**THE TASK:** In these entries, tally the lines where "Given" occurs. Respond with only the count.

START DATASET EXTRACT

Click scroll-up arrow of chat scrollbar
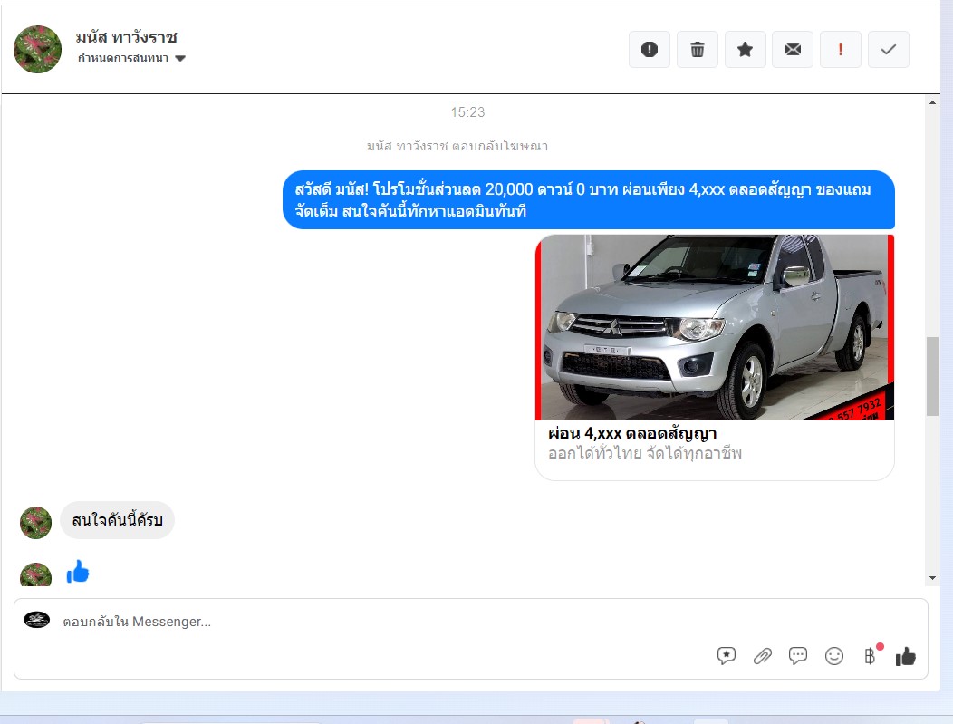click(932, 103)
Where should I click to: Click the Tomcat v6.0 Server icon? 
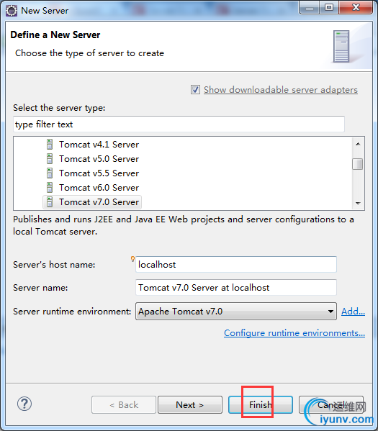(50, 188)
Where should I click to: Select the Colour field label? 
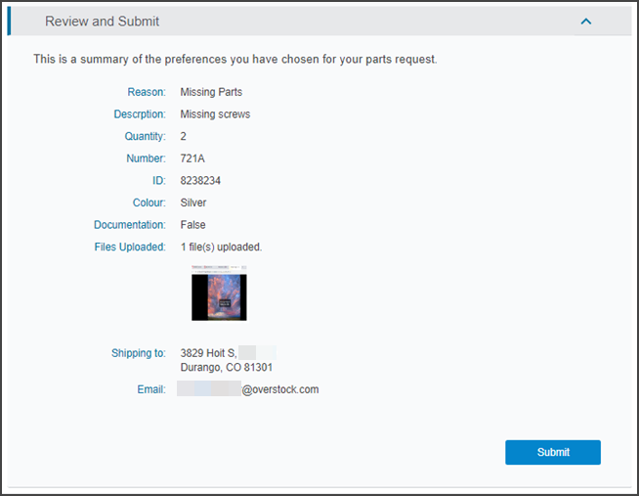149,203
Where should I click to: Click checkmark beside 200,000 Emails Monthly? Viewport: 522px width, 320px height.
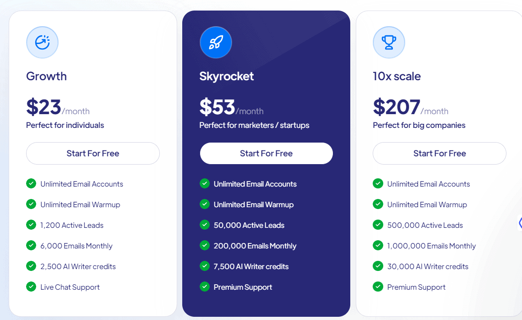coord(205,246)
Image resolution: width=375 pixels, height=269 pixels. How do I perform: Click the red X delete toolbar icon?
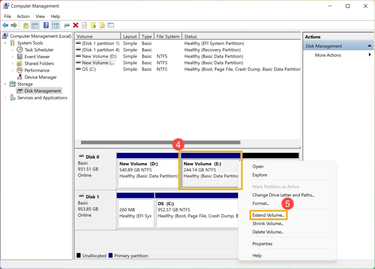click(76, 25)
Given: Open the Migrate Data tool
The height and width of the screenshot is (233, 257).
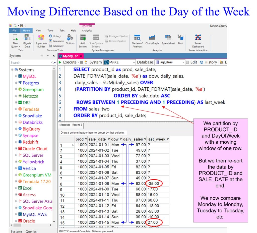Looking at the screenshot, I should point(27,38).
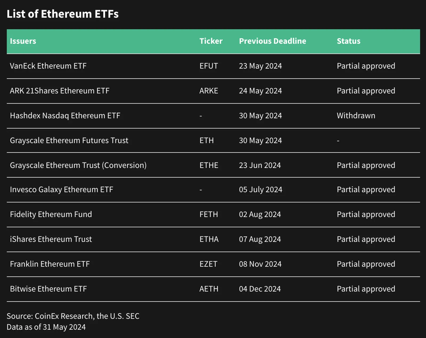
Task: Click iShares Ethereum Trust entry
Action: (x=51, y=239)
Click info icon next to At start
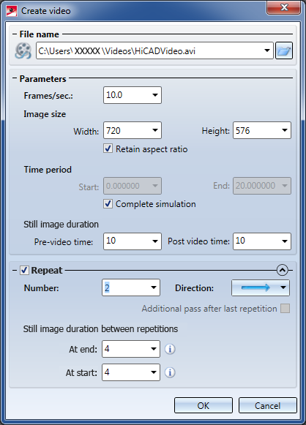Viewport: 306px width, 425px height. click(x=170, y=372)
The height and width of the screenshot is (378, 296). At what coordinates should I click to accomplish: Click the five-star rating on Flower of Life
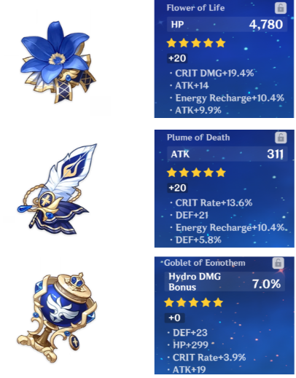[x=196, y=43]
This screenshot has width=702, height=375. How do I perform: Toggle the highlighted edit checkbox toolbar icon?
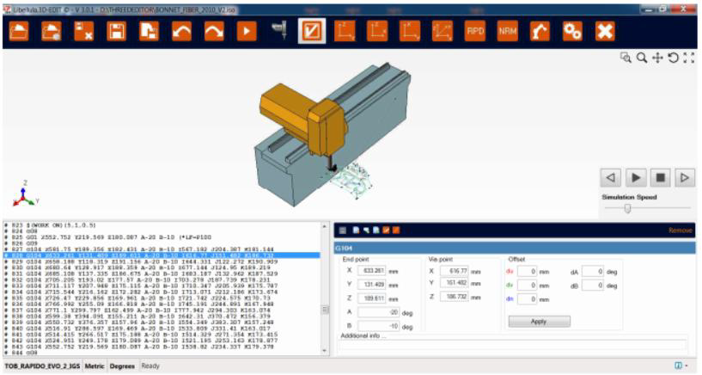(x=311, y=31)
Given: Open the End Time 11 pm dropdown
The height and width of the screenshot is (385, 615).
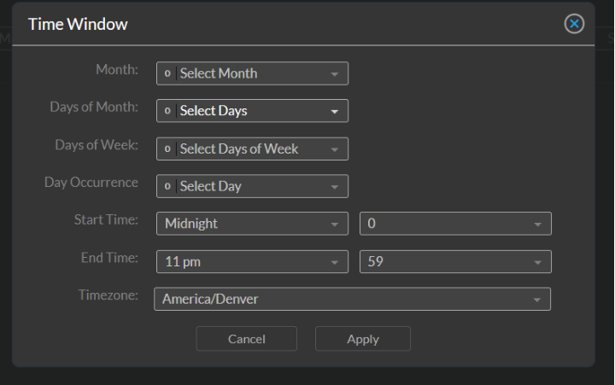Looking at the screenshot, I should [x=252, y=262].
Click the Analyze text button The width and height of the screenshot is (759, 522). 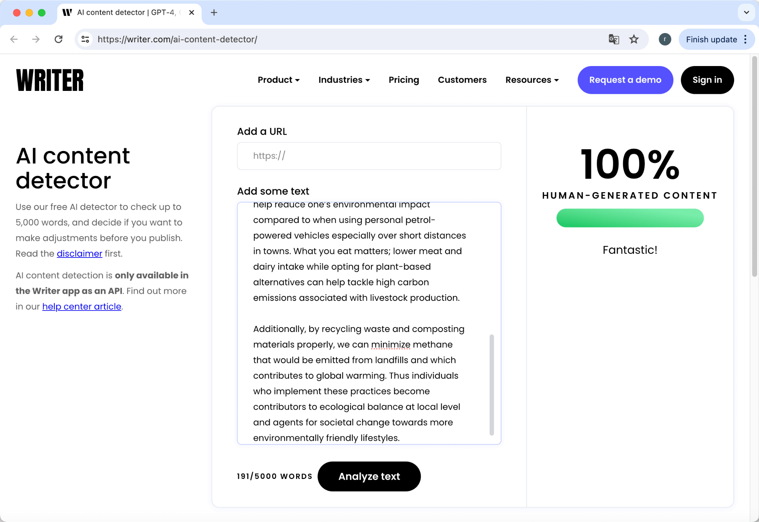coord(369,476)
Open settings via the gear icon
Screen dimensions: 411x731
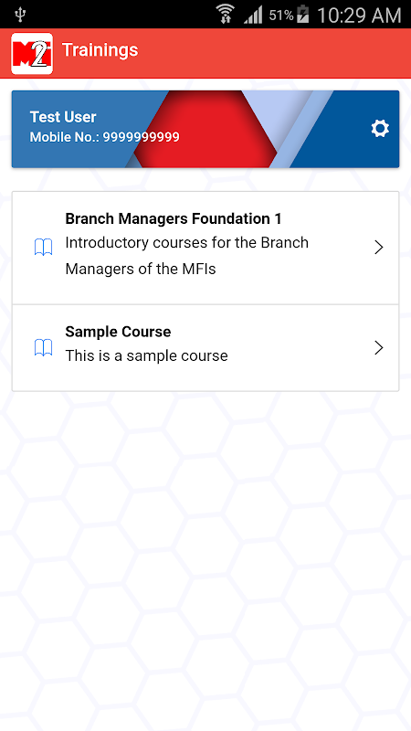click(x=380, y=129)
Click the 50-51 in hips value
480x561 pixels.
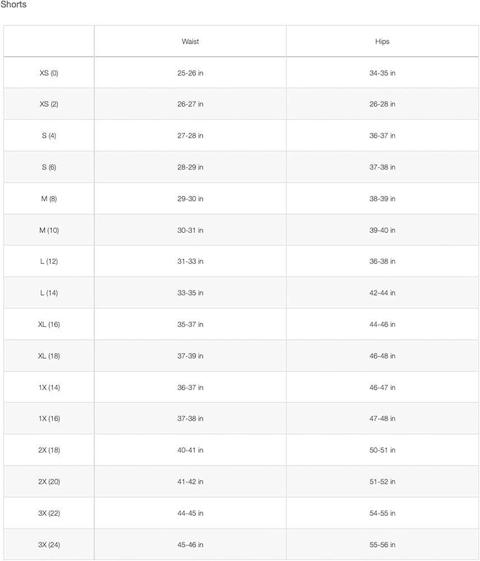(x=382, y=450)
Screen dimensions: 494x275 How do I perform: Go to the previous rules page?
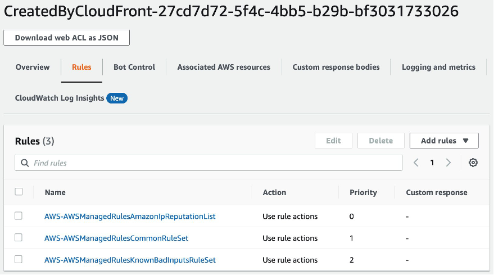416,163
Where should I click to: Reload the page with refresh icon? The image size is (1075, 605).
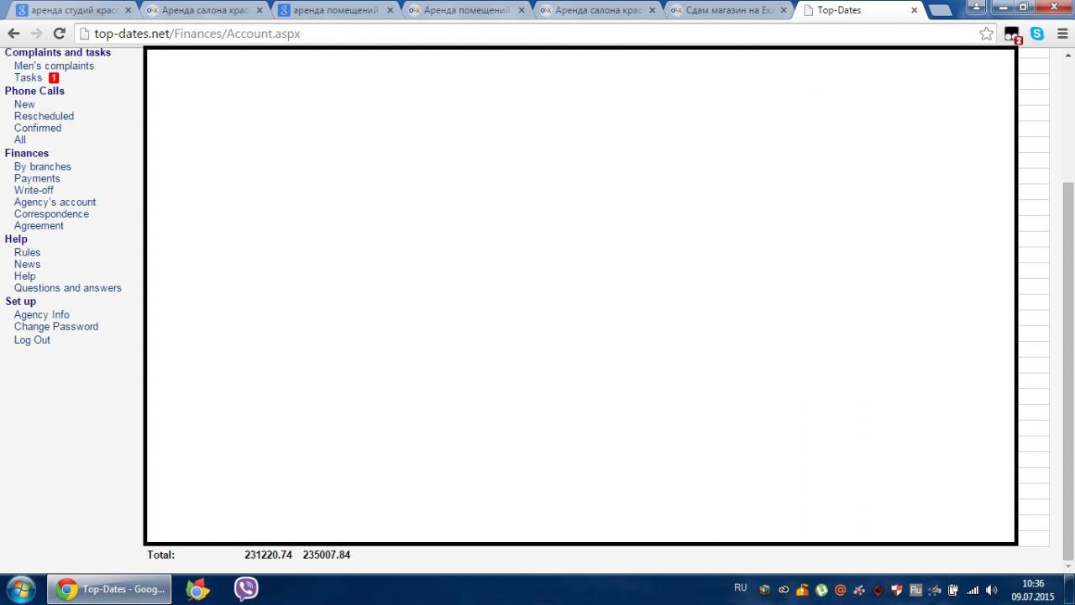59,34
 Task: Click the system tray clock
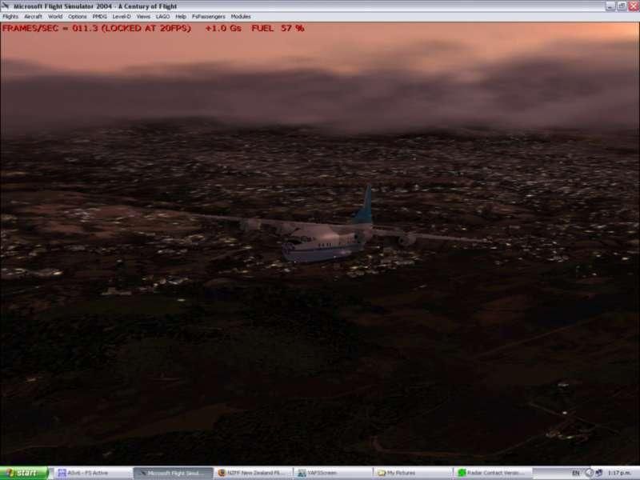tap(621, 473)
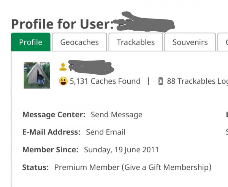
Task: Click the Message Center label
Action: [x=54, y=115]
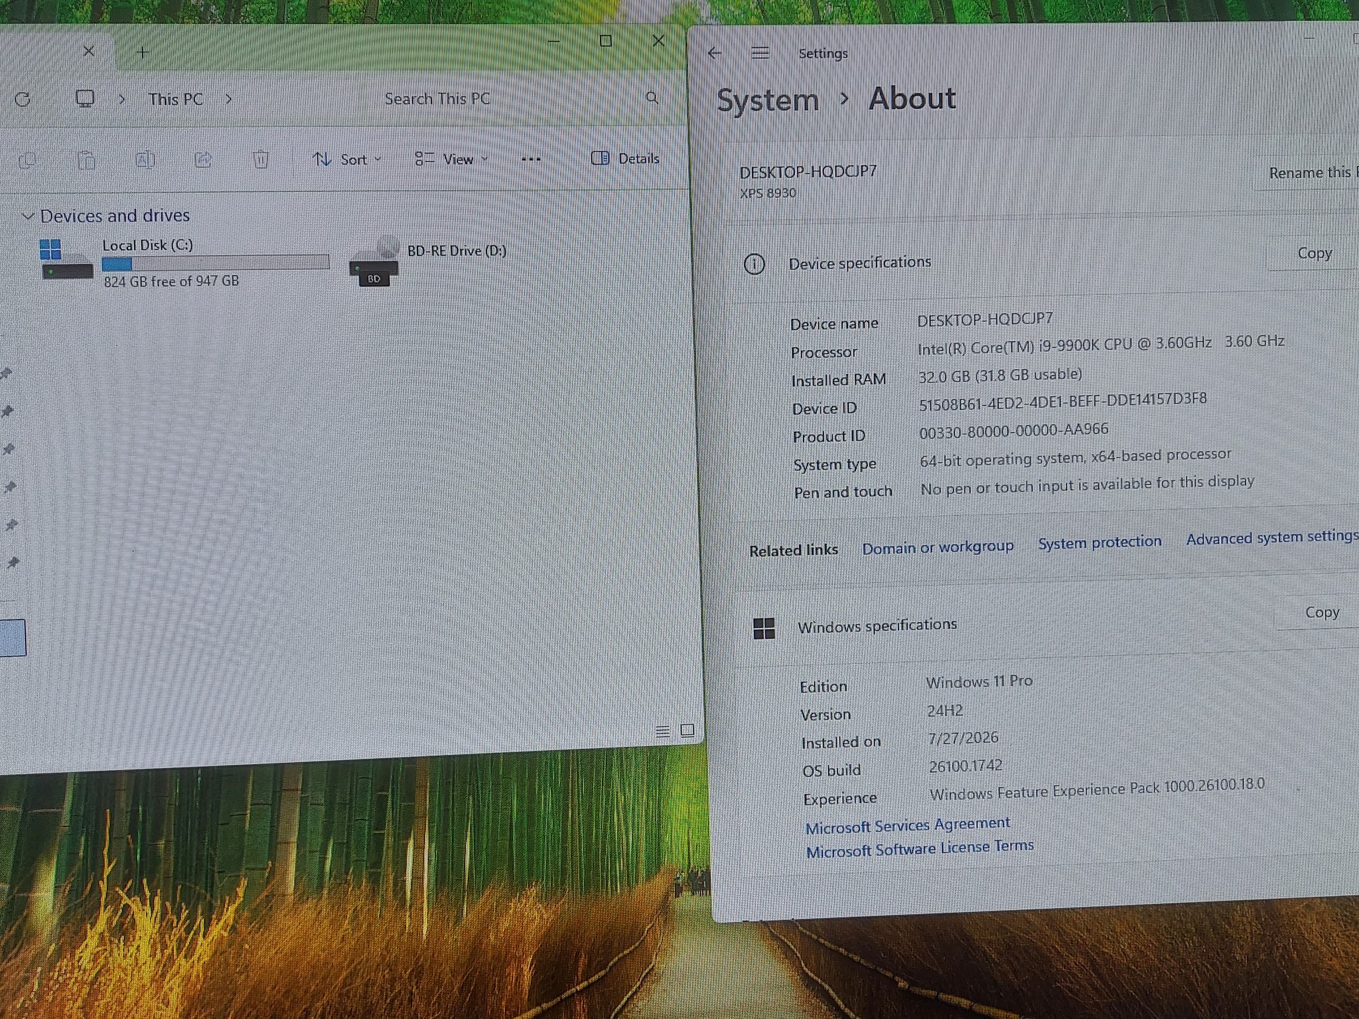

END DATASET EXTRACT

**ANSWER BOX:** 2